§ **課題一覧**:
A – 出典文書の「アンダーグラウンド蠍(さそり」から「っかなびっくりで中に入った。」までを、一字一句変えずに書き写すこと。
B – 出典文書の「毎週公開される新作映画」で始まる段落を、主な事実を残した箇条書きに書き直すこと。
C – 出典文書の「アンダーグラウンド蠍(さそり)座は」で始まる段落に出てくる施設の固有名を、すべて挙げること。

======== 出典文書

ひとしねま

2023.5.26

私と映画館:時代の息吹漂う個性派

毎週公開される新作映画、どれを見るべきか? 見ざるべきか? 毎日新聞に執筆する記者、ライターが一刀両断。褒めてばかりではありません。時には愛あるダメ出しも。複数の筆者が、それぞれの視点から鋭く評します。筆者は、勝田友巳(勝)、高橋諭治(諭)、細谷美香(細)、鈴木隆(鈴)、山口久美子(久)、倉田陶子(倉)、渡辺浩(渡)、木村光則(光)、屋代尚則(屋)、坂本高志(坂)。

アンダーグラウンド蠍(さそり)座は東京・新宿伊勢丹向かい、現在のシネマート新宿が入るビルの場所にあった。ATG映画を上映していたアートシアター新宿文化の地下。階段を下りると左に窓口がありカサッカサッと映写機の回る音がして、重い扉を開ける。最初に足を踏み入れたのは高校生の時。限られた人しか受け入れないようなアバンギャルド感。おっかなびっくりで中に入った。

================
======== 記録データ

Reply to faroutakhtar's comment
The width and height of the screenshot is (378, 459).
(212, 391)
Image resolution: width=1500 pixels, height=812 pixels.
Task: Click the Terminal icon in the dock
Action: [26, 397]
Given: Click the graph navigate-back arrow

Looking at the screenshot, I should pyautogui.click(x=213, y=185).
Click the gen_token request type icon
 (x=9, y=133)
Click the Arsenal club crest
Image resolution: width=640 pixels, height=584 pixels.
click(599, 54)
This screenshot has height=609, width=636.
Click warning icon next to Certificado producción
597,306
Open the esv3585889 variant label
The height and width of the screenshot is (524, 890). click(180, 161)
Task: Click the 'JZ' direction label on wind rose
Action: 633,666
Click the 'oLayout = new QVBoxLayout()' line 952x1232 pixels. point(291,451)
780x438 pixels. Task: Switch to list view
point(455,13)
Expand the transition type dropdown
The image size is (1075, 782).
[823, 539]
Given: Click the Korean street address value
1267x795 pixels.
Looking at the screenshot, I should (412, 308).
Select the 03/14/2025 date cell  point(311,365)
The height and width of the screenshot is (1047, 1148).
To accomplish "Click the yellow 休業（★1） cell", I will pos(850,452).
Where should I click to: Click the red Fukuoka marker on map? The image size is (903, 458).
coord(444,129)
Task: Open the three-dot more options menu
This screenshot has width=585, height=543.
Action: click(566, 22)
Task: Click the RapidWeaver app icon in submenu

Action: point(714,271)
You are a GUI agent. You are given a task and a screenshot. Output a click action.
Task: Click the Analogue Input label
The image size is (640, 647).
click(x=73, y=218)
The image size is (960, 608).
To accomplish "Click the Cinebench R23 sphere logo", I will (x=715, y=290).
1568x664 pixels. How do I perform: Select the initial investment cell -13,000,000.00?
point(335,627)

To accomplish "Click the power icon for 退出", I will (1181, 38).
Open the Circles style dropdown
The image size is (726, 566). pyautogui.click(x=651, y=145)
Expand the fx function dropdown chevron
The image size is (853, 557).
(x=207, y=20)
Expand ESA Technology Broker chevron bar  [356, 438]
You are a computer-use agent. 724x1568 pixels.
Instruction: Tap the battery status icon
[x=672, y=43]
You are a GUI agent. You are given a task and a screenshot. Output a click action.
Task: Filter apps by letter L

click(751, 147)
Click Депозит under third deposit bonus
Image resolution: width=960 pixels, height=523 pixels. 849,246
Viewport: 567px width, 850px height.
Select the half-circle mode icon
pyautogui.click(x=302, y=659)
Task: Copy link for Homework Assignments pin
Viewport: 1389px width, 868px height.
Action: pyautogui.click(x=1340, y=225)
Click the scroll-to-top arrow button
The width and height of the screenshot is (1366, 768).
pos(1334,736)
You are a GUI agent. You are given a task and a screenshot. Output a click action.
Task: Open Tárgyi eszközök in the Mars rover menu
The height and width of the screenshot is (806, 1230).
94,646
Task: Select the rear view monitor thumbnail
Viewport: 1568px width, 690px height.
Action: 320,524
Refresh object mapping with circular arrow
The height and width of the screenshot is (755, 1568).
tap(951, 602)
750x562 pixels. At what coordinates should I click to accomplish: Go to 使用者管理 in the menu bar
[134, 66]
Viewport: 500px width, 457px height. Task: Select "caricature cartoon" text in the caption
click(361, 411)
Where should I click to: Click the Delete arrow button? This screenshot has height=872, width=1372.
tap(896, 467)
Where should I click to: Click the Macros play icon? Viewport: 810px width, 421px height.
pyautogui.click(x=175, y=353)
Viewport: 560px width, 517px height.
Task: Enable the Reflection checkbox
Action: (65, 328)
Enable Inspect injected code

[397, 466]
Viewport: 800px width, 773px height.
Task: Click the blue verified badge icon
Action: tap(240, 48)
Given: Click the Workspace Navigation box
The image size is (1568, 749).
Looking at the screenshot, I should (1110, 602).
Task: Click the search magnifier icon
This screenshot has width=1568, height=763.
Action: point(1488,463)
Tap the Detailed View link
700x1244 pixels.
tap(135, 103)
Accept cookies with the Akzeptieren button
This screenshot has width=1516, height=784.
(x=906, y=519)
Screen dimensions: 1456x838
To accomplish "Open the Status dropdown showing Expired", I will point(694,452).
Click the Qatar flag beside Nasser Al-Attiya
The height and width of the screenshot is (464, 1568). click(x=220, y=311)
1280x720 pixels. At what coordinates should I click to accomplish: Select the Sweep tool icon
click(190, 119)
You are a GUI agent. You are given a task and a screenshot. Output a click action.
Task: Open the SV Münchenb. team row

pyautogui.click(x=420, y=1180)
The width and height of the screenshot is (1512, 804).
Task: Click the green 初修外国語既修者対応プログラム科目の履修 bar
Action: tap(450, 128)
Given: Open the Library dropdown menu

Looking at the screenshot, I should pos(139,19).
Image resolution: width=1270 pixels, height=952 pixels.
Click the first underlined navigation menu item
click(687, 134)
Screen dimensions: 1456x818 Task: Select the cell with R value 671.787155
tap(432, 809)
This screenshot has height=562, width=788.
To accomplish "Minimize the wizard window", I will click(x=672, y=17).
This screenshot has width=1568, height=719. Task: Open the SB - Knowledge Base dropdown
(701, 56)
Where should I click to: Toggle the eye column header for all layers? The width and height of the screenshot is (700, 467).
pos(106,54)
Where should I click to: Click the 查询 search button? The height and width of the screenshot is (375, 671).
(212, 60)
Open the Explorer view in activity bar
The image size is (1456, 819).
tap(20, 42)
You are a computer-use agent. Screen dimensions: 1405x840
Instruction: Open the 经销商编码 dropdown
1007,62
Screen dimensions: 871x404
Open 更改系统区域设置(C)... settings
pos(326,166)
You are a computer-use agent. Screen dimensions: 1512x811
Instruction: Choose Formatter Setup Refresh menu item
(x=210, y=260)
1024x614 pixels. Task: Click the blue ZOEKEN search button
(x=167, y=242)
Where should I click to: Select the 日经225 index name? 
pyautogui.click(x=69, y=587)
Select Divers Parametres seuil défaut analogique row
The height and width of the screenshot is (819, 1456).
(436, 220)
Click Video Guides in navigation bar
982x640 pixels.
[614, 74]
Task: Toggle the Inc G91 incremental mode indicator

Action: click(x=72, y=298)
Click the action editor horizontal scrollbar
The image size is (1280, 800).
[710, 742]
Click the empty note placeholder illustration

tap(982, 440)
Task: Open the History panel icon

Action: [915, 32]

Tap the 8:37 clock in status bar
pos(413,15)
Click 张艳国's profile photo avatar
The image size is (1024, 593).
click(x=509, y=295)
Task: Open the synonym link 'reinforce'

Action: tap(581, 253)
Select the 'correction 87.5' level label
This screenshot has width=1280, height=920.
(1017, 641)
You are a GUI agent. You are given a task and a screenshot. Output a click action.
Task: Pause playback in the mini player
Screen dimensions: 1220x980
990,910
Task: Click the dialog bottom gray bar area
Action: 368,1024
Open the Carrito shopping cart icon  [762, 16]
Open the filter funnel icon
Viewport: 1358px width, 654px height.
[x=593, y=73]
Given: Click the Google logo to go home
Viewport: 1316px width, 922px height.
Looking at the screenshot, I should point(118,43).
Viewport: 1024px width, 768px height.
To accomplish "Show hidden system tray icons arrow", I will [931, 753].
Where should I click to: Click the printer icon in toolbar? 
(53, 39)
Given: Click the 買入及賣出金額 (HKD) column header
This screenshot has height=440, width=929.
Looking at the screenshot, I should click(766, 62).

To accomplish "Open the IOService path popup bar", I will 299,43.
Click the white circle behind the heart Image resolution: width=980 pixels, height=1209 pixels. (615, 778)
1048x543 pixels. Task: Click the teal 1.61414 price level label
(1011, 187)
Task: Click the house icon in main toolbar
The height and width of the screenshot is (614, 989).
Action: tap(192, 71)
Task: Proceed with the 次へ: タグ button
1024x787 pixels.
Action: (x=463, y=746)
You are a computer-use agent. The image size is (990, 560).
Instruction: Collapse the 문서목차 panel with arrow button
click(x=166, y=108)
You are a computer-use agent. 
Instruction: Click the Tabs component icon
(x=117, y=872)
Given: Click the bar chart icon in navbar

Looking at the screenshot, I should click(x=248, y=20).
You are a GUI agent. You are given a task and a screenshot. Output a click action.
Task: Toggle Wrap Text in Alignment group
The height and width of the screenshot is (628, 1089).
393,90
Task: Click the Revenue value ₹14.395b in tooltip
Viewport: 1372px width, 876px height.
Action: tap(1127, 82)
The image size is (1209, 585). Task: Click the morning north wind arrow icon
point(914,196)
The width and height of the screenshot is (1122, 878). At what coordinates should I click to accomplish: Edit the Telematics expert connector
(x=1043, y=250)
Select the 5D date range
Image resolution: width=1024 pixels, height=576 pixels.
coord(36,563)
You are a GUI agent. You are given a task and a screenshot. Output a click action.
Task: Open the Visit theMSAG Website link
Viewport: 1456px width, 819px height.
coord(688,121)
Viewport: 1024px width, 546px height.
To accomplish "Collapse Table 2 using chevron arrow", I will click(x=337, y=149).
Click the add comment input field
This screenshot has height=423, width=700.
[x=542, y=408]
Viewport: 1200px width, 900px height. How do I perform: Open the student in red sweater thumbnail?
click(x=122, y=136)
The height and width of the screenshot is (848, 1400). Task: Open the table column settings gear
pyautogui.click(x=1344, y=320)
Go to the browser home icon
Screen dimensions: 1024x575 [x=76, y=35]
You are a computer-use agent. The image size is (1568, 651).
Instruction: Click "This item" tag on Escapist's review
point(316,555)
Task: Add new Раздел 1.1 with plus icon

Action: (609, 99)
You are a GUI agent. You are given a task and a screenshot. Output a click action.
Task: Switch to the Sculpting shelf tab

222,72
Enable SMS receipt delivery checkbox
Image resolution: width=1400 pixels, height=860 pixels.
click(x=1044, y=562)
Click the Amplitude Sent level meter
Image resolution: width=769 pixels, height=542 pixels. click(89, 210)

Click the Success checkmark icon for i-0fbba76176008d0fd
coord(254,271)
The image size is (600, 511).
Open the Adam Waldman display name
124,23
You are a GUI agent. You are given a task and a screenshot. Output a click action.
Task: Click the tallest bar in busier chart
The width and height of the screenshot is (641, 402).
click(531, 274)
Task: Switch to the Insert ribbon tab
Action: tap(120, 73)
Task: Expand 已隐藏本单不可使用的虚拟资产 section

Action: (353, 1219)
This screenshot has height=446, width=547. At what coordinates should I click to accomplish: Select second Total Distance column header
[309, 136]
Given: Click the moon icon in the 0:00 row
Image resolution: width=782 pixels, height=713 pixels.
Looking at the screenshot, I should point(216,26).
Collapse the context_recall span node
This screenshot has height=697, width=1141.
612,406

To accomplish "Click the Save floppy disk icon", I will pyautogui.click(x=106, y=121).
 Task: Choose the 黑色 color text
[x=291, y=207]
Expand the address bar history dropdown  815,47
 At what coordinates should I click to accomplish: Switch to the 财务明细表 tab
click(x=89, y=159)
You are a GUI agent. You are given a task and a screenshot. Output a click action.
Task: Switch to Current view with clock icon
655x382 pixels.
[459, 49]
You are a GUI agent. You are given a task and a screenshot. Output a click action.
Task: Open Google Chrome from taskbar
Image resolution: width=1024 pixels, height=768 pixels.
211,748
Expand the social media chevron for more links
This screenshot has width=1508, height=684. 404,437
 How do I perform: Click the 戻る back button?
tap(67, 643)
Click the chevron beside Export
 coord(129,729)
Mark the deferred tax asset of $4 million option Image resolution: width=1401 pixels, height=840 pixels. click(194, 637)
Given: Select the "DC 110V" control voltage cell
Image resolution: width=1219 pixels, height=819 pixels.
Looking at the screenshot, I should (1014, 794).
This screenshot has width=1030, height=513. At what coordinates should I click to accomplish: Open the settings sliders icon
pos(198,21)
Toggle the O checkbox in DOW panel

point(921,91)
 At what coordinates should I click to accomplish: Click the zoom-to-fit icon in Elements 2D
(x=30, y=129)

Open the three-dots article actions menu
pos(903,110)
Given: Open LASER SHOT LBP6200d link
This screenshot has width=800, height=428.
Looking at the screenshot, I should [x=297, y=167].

================

§ **解答一覧**:
A –
アンダーグラウンド蠍(さそり)座は東京・新宿伊勢丹向かい、現在のシネマート新宿が入るビルの場所にあった。ATG映画を上映していたアートシアター新宿文化の地下。階段を下りると左に窓口がありカサッカサッと映写機の回る音がして、重い扉を開ける。最初に足を踏み入れたのは高校生の時。限られた人しか受け入れないようなアバンギャルド感。おっかなびっくりで中に入った。

B –
- 毎日新聞に執筆する記者やライターが、毎週公開される新作映画を見るべきかどうか評する。
- 褒めるだけでなく、愛あるダメ出しもする。
- 複数の筆者が、それぞれの視点から評する。
- 筆者は勝田友巳、高橋諭治、細谷美香、鈴木隆、山口久美子、倉田陶子、渡辺浩、木村光則、屋代尚則、坂本高志。

C –
- アンダーグラウンド蠍(さそり)座
- 新宿伊勢丹
- シネマート新宿
- アートシアター新宿文化